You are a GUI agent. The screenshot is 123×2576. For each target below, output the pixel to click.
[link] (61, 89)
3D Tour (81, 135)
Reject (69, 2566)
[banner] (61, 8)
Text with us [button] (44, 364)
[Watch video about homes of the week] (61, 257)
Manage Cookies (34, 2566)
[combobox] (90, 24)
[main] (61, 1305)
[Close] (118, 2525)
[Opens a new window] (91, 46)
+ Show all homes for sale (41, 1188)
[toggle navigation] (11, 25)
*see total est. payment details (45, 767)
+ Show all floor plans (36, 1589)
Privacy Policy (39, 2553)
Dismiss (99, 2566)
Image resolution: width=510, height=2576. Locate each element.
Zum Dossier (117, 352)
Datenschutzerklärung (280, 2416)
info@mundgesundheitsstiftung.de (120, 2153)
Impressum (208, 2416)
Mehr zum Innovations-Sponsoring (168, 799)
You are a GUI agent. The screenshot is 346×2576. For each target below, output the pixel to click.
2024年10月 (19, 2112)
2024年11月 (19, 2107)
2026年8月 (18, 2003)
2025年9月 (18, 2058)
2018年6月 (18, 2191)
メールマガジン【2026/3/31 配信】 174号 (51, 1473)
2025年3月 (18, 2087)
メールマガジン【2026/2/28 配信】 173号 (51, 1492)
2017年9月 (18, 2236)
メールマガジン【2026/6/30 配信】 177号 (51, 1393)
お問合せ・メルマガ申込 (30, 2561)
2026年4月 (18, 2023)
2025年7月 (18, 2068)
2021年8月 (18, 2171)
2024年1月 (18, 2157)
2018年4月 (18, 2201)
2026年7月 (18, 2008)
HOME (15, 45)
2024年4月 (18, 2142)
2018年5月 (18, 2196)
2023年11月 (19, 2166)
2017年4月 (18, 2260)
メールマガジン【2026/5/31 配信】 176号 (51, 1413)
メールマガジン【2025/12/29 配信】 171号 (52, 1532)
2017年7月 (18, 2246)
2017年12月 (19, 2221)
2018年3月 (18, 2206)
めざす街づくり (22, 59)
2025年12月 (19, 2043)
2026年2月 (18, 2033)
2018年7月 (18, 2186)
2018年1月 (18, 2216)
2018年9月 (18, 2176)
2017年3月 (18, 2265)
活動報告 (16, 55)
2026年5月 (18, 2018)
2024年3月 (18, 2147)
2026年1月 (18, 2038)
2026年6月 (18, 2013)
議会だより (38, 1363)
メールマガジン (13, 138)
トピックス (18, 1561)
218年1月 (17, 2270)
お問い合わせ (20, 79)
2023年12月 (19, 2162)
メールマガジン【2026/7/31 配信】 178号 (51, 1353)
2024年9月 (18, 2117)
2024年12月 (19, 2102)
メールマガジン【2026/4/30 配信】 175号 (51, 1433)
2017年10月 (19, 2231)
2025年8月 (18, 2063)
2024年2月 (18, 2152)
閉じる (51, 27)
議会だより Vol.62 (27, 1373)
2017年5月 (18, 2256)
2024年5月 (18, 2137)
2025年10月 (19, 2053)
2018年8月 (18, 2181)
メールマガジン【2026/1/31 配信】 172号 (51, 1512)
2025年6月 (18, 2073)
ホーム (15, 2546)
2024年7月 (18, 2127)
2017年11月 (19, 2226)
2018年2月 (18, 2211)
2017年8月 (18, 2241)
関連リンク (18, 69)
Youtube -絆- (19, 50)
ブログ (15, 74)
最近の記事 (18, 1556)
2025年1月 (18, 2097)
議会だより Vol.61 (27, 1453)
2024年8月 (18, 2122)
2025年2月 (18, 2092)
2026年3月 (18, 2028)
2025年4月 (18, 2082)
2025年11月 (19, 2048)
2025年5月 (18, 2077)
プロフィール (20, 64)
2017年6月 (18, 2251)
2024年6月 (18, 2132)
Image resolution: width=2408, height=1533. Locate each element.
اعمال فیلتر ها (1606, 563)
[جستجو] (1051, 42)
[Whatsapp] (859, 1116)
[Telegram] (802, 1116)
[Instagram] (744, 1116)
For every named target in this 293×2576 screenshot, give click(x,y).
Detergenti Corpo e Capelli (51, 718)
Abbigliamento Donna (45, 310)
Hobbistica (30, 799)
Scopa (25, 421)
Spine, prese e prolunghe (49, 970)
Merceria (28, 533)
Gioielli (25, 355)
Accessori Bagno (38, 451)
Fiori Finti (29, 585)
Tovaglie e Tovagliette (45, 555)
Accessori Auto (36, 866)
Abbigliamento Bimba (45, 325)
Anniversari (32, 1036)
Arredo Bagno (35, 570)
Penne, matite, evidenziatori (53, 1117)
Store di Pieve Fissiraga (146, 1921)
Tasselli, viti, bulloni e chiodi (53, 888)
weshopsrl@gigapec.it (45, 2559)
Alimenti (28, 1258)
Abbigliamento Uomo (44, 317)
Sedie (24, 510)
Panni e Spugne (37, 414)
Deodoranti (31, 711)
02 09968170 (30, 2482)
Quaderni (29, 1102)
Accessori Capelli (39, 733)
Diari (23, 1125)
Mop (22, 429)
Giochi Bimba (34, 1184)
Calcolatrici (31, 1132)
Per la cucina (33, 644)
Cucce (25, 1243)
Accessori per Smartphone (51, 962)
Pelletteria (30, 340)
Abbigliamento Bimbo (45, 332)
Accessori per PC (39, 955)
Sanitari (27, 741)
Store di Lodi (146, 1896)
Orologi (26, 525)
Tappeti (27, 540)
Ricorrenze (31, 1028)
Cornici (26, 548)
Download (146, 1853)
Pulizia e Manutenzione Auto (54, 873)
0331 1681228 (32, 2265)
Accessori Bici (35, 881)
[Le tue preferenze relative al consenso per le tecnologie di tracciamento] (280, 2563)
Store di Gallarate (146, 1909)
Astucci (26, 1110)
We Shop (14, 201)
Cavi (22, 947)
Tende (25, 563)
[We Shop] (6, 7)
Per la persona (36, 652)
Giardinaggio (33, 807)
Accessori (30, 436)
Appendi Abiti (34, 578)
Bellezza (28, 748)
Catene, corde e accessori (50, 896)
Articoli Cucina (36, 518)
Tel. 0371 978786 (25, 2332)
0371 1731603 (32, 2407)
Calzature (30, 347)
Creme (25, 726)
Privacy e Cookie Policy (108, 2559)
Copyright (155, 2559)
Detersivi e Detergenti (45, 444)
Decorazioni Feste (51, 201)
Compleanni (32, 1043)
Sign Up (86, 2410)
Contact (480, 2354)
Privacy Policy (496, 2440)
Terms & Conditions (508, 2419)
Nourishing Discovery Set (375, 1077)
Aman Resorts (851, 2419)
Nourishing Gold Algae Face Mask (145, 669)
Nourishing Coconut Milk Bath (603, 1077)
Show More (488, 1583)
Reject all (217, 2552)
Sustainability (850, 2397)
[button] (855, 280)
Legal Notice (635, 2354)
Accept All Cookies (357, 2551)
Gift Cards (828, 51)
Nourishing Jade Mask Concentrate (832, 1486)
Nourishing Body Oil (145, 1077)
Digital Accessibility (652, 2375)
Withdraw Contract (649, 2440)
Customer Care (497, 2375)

WORK REQUEST: Output all of the material exactly as written.

WRITTEN REPLY:
You are a GUI agent. The screenshot is 123×2576. For each target below, output the pixel to click.
[link] (61, 89)
3D Tour (81, 135)
Reject (69, 2566)
[banner] (61, 8)
Text with us [button] (44, 364)
[Watch video about homes of the week] (61, 257)
Manage Cookies (34, 2566)
[combobox] (90, 24)
[main] (61, 1305)
[Close] (118, 2525)
[Opens a new window] (91, 46)
+ Show all homes for sale (41, 1188)
[toggle navigation] (11, 25)
*see total est. payment details (45, 767)
+ Show all floor plans (36, 1589)
Privacy Policy (39, 2553)
Dismiss (99, 2566)
Image resolution: width=510, height=2576. Locate each element.
Zum Dossier (117, 352)
Datenschutzerklärung (280, 2416)
info@mundgesundheitsstiftung.de (120, 2153)
Impressum (208, 2416)
Mehr zum Innovations-Sponsoring (168, 799)
You are a GUI agent. The screenshot is 346×2576. For each target below, output the pixel to click.
2024年10月 (19, 2112)
2024年11月 (19, 2107)
2026年8月 (18, 2003)
2025年9月 (18, 2058)
2018年6月 (18, 2191)
メールマガジン【2026/3/31 配信】 174号 (51, 1473)
2025年3月 (18, 2087)
メールマガジン【2026/2/28 配信】 173号 (51, 1492)
2017年9月 (18, 2236)
メールマガジン【2026/6/30 配信】 177号 (51, 1393)
お問合せ・メルマガ申込 (30, 2561)
2026年4月 (18, 2023)
2025年7月 (18, 2068)
2021年8月 (18, 2171)
2024年1月 (18, 2157)
2018年4月 (18, 2201)
2026年7月 (18, 2008)
HOME (15, 45)
2024年4月 (18, 2142)
2018年5月 (18, 2196)
2023年11月 (19, 2166)
2017年4月 (18, 2260)
メールマガジン【2026/5/31 配信】 176号 (51, 1413)
メールマガジン【2025/12/29 配信】 171号 (52, 1532)
2017年7月 (18, 2246)
2017年12月 (19, 2221)
2018年3月 (18, 2206)
めざす街づくり (22, 59)
2025年12月 (19, 2043)
2026年2月 (18, 2033)
2018年7月 (18, 2186)
2018年1月 (18, 2216)
2018年9月 (18, 2176)
2017年3月 (18, 2265)
活動報告 (16, 55)
2026年5月 (18, 2018)
2024年3月 (18, 2147)
2026年1月 (18, 2038)
2026年6月 (18, 2013)
議会だより (38, 1363)
メールマガジン (13, 138)
トピックス (18, 1561)
218年1月 (17, 2270)
お問い合わせ (20, 79)
2023年12月 (19, 2162)
メールマガジン【2026/7/31 配信】 178号 (51, 1353)
2024年9月 (18, 2117)
2024年12月 (19, 2102)
メールマガジン【2026/4/30 配信】 175号 (51, 1433)
2017年10月 (19, 2231)
2025年8月 (18, 2063)
2024年2月 (18, 2152)
閉じる (51, 27)
議会だより Vol.62 (27, 1373)
2017年5月 (18, 2256)
2024年5月 (18, 2137)
2025年10月 (19, 2053)
2018年8月 (18, 2181)
メールマガジン【2026/1/31 配信】 172号 (51, 1512)
2025年6月 (18, 2073)
ホーム (15, 2546)
2024年7月 (18, 2127)
2017年11月 (19, 2226)
2018年2月 (18, 2211)
2017年8月 (18, 2241)
関連リンク (18, 69)
Youtube -絆- (19, 50)
ブログ (15, 74)
最近の記事 (18, 1556)
2025年1月 (18, 2097)
議会だより Vol.61 (27, 1453)
2024年8月 (18, 2122)
2025年2月 (18, 2092)
2026年3月 (18, 2028)
2025年4月 (18, 2082)
2025年11月 (19, 2048)
2025年5月 (18, 2077)
プロフィール (20, 64)
2017年6月 (18, 2251)
2024年6月 (18, 2132)
Image resolution: width=2408, height=1533. Locate each element.
اعمال فیلتر ها (1606, 563)
[جستجو] (1051, 42)
[Whatsapp] (859, 1116)
[Telegram] (802, 1116)
[Instagram] (744, 1116)
For every named target in this 293×2576 screenshot, give click(x,y).
Detergenti Corpo e Capelli (51, 718)
Abbigliamento Donna (45, 310)
Hobbistica (30, 799)
Scopa (25, 421)
Spine, prese e prolunghe (49, 970)
Merceria (28, 533)
Gioielli (25, 355)
Accessori Bagno (38, 451)
Fiori Finti (29, 585)
Tovaglie e Tovagliette (45, 555)
Accessori Auto (36, 866)
Abbigliamento Bimba (45, 325)
Anniversari (32, 1036)
Arredo Bagno (35, 570)
Penne, matite, evidenziatori (53, 1117)
Store di Pieve Fissiraga (146, 1921)
Tasselli, viti, bulloni e chiodi (53, 888)
weshopsrl@gigapec.it (45, 2559)
Alimenti (28, 1258)
Abbigliamento Uomo (44, 317)
Sedie (24, 510)
Panni e Spugne (37, 414)
Deodoranti (31, 711)
02 09968170 (30, 2482)
Quaderni (29, 1102)
Accessori Capelli (39, 733)
Diari (23, 1125)
Mop (22, 429)
Giochi Bimba (34, 1184)
Calcolatrici (31, 1132)
Per la cucina (33, 644)
Cucce (25, 1243)
Accessori per Smartphone (51, 962)
Pelletteria (30, 340)
Abbigliamento Bimbo (45, 332)
Accessori per PC (39, 955)
Sanitari (27, 741)
Store di Lodi (146, 1896)
Orologi (26, 525)
Tappeti (27, 540)
Ricorrenze (31, 1028)
Cornici (26, 548)
Download (146, 1853)
Pulizia e Manutenzione Auto (54, 873)
0331 1681228 (32, 2265)
Accessori Bici (35, 881)
[Le tue preferenze relative al consenso per le tecnologie di tracciamento] (280, 2563)
Store di Gallarate (146, 1909)
Astucci (26, 1110)
We Shop (14, 201)
Cavi (22, 947)
Tende (25, 563)
[We Shop] (6, 7)
Per la persona (36, 652)
Giardinaggio (33, 807)
Accessori (30, 436)
Appendi Abiti (34, 578)
Bellezza (28, 748)
Catene, corde e accessori (50, 896)
Articoli Cucina (36, 518)
Tel. 0371 978786 (25, 2332)
0371 1731603 (32, 2407)
Calzature (30, 347)
Creme (25, 726)
Privacy e Cookie Policy (108, 2559)
Copyright (155, 2559)
Detersivi e Detergenti (45, 444)
Decorazioni Feste (51, 201)
Compleanni (32, 1043)
Sign Up (86, 2410)
Contact (480, 2354)
Privacy Policy (496, 2440)
Terms & Conditions (508, 2419)
Nourishing Discovery Set (375, 1077)
Aman Resorts (851, 2419)
Nourishing Gold Algae Face Mask (145, 669)
Nourishing Coconut Milk Bath (603, 1077)
Show More (488, 1583)
Reject all (217, 2552)
Sustainability (850, 2397)
[button] (855, 280)
Legal Notice (635, 2354)
Accept All Cookies (357, 2551)
Gift Cards (828, 51)
Nourishing Jade Mask Concentrate (832, 1486)
Nourishing Body Oil (145, 1077)
Digital Accessibility (652, 2375)
Withdraw Contract (649, 2440)
Customer Care (497, 2375)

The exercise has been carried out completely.